L'intérêt de Maruyama pour le sujet se comprend mieux lorsqu'on l'examine à la lumière des courants de pensée influents à son époque. Si Maruyama reconnaît l'influence du marxisme, il n'adhère pas à son déterminisme économique. Il lui semble nécessaire de réintroduire le point de vue du sujet dans son analyse de l'histoire. Cette conscience aiguë du problème de la subjectivité, Maruyama la partage avec les membres de Kindai bungaku (Littérature moderne) et la lie à une analyse du pouvoir politique. Enfin, dans le cadre du débat sur la modernisation auquel il prend également part, Maruyama défend l'idée qu'il ne faut pas perdre de vue la question du surgissement de la subjectivité pour saisir le processus de modernisation du Japon.
Maruyama Masao is one of the most important historians of political thought and intellectuals of postwar Japan. This article focuses on how he understands modernity and how, in particular, he links it to the question of the subject. Maruyama, who first studied Edo period confucianist thought at Tokyo Imperial University, became actively interested in numerous contemporary problems after the war. In analyzing the psychological profile of the political and military leaders during the war, he attracted attention in developing his idea of system of irresponsabilty. Afterwards, in the 1960's, he started a debate in studying the oldest stratums of the Japanese thought.
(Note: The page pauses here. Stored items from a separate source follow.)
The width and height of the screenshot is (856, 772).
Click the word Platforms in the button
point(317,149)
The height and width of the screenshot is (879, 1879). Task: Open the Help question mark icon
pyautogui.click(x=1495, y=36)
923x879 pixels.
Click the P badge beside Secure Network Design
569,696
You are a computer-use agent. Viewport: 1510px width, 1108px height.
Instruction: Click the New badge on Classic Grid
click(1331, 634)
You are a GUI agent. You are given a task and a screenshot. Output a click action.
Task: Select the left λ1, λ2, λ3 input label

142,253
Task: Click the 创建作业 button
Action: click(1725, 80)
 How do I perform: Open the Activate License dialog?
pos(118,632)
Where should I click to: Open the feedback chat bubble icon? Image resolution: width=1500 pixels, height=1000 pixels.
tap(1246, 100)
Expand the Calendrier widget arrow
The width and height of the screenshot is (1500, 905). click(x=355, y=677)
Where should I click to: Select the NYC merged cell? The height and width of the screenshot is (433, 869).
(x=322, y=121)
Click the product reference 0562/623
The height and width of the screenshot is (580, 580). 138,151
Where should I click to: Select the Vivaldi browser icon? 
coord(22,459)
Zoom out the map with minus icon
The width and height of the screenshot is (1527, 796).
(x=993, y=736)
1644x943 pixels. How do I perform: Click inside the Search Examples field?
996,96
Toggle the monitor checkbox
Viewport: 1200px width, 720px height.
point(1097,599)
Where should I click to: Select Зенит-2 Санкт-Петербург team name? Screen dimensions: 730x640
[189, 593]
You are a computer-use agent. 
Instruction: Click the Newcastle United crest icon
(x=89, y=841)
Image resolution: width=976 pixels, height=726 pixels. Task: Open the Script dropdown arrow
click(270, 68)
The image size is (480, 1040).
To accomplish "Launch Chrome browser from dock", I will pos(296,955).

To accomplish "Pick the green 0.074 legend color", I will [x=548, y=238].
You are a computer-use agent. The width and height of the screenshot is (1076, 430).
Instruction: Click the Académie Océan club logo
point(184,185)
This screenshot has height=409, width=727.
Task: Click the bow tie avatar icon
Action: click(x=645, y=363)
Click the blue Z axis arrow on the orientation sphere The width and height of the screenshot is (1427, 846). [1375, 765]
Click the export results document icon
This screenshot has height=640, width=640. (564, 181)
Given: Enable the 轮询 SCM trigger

The interest of Maruyama for the subject can be better understood if it is examined at the light of the influential intellectual movements of his time. If Maruyama recognized the influence of marxism, he didn't subscribed to its economic determinism. For him, it was necessary to reintroduce the subject's point of view in his analysis of history. Maruyama shared this sharp conciousness of the problem of subjectivity with the members of the Kindai bungaku (modern literature) and linked it to an analysis of political power. Finally, in the frame of the debate on modernization in which he took also part, Maruyama defended the idea that one should not ignore the question of the development of subjectivity in order to understand the modernization process of Japan.
17 pages
Source : Persée ; Ministère de la jeunesse, de l’éducation nationale et de la recherche, Direction de l’enseignement supérieur, Sous-direction des bibliothèques et de la documentation.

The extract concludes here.